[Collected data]
⁂

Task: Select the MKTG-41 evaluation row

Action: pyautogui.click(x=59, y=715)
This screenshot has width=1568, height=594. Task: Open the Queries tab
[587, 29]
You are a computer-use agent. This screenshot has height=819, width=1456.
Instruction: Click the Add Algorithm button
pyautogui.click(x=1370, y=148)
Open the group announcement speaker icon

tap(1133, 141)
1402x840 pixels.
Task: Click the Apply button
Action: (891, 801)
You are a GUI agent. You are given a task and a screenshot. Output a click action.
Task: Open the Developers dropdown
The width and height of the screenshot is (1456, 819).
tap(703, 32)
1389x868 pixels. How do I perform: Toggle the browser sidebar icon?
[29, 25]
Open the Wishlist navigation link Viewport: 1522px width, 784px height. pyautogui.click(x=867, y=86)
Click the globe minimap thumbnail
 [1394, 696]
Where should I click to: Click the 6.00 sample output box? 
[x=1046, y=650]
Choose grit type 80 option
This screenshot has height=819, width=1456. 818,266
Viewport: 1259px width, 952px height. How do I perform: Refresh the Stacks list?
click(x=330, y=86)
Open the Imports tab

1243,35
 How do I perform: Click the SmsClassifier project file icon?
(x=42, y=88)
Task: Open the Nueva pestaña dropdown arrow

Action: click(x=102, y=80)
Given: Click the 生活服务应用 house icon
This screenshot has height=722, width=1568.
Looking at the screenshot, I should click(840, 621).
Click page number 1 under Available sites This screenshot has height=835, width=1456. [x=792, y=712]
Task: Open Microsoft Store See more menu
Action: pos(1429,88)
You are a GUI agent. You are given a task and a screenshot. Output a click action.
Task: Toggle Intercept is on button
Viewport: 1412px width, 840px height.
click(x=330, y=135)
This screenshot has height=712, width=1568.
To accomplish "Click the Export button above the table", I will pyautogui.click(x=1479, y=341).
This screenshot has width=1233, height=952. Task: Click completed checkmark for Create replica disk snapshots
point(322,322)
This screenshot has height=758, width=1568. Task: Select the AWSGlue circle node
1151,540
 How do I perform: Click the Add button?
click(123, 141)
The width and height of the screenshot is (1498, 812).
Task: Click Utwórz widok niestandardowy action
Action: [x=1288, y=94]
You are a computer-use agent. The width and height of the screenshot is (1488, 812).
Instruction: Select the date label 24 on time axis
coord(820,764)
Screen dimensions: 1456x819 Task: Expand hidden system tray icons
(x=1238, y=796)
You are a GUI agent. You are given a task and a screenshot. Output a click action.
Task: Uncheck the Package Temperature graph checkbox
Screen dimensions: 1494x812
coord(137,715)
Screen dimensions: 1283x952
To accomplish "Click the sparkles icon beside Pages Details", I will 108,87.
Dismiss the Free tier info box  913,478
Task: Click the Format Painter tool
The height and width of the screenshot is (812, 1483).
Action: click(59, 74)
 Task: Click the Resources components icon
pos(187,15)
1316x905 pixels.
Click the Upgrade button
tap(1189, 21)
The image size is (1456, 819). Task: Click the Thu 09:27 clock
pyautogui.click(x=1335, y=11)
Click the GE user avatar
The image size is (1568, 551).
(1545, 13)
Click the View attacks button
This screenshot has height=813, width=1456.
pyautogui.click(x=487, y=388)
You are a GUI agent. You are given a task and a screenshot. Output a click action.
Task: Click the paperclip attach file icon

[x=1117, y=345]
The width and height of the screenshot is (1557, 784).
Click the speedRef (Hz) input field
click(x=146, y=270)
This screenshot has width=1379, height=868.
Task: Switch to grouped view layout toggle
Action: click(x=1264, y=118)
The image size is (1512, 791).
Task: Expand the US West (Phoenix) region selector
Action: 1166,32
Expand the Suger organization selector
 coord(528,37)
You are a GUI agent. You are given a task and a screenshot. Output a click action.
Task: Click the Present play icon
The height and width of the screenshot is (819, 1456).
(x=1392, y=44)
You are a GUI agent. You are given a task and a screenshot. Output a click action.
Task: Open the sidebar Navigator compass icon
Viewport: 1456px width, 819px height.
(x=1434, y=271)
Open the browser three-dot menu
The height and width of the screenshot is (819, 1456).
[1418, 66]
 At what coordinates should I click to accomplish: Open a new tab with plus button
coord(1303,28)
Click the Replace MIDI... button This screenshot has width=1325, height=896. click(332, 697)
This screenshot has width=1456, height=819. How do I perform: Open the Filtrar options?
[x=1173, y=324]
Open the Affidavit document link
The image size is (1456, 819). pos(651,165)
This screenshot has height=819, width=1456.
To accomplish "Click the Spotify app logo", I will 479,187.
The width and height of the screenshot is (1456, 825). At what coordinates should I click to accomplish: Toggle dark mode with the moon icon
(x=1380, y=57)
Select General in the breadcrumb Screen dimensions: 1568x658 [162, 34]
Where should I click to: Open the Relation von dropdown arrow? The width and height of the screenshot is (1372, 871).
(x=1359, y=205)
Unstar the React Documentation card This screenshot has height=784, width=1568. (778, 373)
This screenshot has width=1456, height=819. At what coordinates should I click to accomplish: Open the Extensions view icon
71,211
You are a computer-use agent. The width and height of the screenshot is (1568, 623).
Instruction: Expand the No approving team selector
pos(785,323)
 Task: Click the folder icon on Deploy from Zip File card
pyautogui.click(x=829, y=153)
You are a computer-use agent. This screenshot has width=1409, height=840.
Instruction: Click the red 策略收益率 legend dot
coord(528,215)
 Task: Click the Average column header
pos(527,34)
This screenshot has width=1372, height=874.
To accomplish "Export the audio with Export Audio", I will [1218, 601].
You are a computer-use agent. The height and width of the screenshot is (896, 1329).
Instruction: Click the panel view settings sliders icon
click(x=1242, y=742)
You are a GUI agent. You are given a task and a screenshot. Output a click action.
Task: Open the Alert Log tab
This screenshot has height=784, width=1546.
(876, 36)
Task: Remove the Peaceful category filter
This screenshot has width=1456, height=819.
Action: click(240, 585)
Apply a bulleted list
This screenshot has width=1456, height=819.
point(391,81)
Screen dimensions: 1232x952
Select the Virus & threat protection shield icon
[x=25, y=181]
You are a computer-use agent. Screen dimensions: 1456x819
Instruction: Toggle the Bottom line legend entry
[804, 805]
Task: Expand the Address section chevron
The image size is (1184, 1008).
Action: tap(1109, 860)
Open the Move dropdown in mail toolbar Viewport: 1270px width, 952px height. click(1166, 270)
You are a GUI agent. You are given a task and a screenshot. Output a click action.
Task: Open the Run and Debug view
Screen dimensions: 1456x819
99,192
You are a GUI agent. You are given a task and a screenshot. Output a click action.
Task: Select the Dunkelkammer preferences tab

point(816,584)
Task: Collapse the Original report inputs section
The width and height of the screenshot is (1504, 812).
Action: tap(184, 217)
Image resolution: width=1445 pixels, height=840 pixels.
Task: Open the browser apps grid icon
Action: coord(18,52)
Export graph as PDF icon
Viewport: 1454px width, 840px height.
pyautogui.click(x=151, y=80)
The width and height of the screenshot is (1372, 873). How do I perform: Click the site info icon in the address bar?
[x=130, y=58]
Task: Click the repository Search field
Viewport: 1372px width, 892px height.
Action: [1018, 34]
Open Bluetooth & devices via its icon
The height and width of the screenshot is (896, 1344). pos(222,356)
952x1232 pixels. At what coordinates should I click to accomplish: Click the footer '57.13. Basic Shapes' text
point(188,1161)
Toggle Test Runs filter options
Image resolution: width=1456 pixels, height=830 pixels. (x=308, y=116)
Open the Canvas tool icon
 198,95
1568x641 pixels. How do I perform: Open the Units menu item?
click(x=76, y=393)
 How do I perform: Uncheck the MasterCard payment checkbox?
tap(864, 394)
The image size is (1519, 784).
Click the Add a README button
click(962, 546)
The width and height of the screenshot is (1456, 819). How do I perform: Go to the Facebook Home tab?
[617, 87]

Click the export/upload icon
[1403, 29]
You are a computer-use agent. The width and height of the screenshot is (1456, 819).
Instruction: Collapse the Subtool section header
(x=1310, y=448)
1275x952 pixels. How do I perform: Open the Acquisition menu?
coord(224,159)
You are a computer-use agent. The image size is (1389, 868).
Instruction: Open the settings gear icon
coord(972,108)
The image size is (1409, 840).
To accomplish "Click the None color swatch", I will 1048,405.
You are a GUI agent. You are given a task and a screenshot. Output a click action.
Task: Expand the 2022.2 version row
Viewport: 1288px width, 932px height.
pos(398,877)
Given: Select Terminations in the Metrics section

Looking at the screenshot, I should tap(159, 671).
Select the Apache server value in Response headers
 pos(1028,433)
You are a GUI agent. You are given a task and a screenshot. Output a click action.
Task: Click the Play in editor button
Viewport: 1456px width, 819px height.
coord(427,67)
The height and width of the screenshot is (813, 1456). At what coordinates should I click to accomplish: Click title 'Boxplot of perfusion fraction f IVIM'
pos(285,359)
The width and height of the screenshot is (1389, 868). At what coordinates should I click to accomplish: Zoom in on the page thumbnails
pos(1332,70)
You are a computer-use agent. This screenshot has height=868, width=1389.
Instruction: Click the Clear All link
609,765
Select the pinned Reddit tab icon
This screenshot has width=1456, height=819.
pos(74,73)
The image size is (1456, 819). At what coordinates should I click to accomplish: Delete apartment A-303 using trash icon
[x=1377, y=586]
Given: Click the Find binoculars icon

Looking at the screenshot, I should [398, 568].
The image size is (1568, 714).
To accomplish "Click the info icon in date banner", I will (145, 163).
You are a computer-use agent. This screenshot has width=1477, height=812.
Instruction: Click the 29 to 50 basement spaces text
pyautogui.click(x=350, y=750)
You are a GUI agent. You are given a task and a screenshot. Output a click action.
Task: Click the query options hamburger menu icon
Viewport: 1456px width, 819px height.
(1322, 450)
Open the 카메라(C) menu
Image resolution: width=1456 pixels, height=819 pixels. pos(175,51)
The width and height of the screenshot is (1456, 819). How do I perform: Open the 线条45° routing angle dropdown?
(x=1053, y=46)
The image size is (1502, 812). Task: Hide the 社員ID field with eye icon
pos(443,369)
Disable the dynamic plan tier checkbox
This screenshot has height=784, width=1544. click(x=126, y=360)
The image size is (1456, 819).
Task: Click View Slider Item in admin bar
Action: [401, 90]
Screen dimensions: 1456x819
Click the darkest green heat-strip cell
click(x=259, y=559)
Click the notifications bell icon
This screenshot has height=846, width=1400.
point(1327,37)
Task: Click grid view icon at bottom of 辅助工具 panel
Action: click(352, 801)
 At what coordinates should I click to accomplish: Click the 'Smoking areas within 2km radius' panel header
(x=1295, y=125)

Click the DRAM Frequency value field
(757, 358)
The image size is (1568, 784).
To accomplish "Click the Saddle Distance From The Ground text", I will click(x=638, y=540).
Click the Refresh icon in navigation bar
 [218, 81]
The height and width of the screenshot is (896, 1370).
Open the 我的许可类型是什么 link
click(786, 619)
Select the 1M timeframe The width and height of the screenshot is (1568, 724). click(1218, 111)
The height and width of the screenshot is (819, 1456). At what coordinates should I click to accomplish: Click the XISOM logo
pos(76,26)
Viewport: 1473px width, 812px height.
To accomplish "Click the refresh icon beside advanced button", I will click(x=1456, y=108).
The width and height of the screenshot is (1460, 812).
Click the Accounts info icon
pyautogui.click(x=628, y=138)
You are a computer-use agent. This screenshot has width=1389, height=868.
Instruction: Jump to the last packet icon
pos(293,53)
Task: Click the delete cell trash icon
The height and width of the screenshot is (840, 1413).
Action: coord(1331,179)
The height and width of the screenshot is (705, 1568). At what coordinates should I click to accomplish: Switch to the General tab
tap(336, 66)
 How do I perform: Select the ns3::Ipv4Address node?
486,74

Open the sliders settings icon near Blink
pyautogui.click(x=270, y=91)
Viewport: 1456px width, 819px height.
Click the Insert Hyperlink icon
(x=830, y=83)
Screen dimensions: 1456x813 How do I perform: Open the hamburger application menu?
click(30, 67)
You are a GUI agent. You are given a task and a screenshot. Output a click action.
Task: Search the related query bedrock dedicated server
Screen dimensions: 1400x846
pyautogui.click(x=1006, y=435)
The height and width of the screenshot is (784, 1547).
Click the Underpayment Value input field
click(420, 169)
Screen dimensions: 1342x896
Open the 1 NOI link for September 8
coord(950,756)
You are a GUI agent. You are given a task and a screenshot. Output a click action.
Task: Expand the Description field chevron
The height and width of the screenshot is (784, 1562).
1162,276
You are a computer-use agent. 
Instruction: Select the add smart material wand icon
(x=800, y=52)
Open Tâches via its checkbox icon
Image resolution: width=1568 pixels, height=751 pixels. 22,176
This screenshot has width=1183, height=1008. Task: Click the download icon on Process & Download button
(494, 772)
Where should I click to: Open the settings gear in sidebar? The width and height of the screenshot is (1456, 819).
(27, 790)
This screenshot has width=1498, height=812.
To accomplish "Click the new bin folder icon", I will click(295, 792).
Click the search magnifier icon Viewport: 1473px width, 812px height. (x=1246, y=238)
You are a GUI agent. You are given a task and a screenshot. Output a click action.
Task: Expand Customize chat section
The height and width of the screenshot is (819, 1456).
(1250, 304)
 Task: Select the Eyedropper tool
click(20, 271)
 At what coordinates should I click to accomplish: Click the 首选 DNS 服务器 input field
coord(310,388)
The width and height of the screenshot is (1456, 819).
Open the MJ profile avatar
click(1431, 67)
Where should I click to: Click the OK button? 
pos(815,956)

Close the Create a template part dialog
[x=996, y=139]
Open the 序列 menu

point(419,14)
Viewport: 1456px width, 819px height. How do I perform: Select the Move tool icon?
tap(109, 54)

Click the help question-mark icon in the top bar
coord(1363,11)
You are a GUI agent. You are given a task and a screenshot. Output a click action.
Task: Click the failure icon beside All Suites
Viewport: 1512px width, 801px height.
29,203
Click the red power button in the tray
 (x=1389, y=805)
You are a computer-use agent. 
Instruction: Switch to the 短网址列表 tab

⁂

## TASK TO CARRY OUT
Give only the lines from the one holding "Open the Affidavit document link" through the one holding "Unstar the React", each restated exactly as it appears above.

## RESPONSE AREA
Open the Affidavit document link
The image size is (1456, 819). pos(651,165)
This screenshot has height=819, width=1456.
To accomplish "Click the Spotify app logo", I will 479,187.
The width and height of the screenshot is (1456, 825). At what coordinates should I click to accomplish: Toggle dark mode with the moon icon
(x=1380, y=57)
Select General in the breadcrumb Screen dimensions: 1568x658 [162, 34]
Where should I click to: Open the Relation von dropdown arrow? The width and height of the screenshot is (1372, 871).
(x=1359, y=205)
Unstar the React Documentation card This screenshot has height=784, width=1568. (778, 373)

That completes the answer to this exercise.